• _What to work on_:
In the listing below, pick out lines with "computer".

• _Recorded information_:
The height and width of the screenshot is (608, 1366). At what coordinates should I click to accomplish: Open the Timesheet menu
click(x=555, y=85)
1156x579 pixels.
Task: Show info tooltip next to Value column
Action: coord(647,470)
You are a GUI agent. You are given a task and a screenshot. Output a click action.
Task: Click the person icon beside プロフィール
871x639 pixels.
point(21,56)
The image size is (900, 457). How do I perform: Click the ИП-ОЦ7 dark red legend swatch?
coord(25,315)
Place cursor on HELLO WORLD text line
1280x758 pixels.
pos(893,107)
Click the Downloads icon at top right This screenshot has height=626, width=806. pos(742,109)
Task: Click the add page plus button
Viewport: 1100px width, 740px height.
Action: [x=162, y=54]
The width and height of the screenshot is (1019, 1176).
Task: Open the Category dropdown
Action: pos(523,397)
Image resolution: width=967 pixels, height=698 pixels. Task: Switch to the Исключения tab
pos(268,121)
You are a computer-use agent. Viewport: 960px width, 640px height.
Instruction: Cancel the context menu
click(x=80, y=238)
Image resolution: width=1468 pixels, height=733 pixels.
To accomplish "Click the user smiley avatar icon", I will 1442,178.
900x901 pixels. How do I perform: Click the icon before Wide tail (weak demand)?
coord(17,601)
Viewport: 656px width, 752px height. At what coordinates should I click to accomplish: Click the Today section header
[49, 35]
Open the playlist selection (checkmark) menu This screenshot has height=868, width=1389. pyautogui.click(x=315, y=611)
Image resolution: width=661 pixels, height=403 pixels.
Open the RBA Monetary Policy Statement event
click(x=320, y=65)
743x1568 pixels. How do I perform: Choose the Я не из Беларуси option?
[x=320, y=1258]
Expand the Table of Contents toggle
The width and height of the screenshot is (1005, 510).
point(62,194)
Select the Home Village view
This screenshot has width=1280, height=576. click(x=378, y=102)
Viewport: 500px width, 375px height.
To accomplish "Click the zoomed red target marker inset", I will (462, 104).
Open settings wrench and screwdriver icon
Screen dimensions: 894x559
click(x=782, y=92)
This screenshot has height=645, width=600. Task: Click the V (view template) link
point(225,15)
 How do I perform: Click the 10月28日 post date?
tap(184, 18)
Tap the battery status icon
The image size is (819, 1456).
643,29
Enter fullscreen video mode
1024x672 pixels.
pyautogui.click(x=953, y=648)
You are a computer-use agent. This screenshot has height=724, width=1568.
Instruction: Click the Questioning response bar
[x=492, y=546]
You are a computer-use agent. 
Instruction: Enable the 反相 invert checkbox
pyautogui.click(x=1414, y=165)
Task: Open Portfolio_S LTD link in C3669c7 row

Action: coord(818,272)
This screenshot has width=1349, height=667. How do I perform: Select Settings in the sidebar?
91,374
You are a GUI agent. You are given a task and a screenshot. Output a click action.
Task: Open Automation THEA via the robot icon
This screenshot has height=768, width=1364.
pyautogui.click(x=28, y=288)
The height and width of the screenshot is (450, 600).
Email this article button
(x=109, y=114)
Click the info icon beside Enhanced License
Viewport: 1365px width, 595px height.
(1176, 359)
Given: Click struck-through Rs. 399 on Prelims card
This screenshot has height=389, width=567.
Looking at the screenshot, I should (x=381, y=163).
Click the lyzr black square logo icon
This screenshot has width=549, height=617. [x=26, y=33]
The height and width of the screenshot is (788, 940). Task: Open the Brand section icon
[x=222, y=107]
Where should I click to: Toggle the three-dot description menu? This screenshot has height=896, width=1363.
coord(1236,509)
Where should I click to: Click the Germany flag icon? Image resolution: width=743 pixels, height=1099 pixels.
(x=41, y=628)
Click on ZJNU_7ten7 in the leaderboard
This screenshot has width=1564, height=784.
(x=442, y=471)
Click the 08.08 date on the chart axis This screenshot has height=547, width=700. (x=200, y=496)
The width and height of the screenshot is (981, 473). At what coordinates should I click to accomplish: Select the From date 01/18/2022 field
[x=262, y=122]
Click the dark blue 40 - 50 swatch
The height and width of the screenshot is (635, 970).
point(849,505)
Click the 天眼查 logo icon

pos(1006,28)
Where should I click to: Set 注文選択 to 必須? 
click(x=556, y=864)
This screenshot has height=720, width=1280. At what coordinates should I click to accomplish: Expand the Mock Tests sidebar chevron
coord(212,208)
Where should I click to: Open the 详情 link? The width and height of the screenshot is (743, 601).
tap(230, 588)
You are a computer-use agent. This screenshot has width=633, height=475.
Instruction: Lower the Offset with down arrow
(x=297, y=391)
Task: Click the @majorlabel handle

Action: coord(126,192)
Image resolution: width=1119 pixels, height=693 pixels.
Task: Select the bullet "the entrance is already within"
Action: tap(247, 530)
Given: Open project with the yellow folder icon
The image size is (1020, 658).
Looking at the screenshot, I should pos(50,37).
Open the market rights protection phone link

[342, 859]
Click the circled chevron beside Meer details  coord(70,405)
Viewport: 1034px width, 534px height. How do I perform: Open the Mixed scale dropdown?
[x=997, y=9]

• _Final answer_:
You are a computer-use agent. Viewport: 960px width, 640px height.
You are a computer-use agent. This screenshot has height=724, width=1568.
You are a computer-use agent. 
You are a computer-use agent. This screenshot has width=633, height=475.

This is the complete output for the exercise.